** Opening Input data block **

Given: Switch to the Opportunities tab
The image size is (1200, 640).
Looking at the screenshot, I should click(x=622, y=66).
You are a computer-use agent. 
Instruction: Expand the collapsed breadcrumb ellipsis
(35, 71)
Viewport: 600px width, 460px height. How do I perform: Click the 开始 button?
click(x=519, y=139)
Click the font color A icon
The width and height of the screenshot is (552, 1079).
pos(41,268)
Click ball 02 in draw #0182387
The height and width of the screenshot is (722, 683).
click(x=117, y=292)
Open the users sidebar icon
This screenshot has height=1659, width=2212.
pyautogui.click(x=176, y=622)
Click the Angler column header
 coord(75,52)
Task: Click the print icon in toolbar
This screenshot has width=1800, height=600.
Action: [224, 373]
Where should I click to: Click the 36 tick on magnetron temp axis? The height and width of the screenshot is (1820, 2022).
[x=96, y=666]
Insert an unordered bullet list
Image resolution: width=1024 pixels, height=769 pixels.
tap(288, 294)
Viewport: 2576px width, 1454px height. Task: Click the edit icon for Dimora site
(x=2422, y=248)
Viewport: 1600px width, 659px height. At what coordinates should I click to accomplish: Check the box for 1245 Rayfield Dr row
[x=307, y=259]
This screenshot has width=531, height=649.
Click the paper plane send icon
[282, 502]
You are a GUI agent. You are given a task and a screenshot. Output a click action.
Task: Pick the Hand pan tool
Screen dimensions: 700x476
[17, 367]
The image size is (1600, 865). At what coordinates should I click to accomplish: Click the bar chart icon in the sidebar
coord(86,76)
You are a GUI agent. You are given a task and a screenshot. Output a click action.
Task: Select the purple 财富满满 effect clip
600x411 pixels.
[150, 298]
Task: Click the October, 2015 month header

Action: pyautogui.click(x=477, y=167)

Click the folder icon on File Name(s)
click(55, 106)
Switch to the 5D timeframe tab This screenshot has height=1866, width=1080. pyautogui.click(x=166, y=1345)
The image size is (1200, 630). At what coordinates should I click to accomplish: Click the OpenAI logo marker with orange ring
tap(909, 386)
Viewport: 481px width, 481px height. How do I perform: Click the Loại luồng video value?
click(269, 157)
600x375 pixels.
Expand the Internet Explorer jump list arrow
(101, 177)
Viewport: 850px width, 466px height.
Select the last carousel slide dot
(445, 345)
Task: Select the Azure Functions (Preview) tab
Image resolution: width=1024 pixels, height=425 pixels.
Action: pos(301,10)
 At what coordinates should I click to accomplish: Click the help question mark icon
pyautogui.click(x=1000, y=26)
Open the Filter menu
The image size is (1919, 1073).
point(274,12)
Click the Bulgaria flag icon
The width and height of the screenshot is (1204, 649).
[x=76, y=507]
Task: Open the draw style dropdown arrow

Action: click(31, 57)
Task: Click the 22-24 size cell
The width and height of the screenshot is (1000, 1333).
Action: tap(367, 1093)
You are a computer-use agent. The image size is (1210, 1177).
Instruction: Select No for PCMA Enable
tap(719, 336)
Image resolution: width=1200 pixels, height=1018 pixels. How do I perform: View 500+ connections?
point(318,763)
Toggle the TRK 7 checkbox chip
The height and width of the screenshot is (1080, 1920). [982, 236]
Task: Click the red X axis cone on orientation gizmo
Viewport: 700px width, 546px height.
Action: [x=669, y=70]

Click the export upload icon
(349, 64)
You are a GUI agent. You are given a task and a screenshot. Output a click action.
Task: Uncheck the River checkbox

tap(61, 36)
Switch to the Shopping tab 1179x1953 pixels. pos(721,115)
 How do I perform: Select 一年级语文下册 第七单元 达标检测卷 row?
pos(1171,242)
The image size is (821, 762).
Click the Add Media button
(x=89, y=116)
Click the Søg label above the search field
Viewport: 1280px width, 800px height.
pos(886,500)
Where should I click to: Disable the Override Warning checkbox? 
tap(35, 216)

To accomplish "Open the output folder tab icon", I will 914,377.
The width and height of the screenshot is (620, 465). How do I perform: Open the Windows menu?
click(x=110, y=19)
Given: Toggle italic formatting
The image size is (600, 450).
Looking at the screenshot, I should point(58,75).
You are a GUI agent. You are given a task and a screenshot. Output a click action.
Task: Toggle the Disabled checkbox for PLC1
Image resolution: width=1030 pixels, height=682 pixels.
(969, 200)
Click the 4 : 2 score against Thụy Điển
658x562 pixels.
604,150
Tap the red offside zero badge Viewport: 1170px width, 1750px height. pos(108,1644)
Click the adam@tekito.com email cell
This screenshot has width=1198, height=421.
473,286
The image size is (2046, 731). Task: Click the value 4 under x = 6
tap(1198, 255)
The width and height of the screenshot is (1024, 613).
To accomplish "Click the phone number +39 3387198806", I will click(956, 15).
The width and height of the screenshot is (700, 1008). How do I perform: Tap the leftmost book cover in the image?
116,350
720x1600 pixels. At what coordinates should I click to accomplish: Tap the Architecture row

** Closing Input data block **

▶ Exercise directions
Your answer should consist only of the number of lines in the entries above that include "will".

▶ Solution
2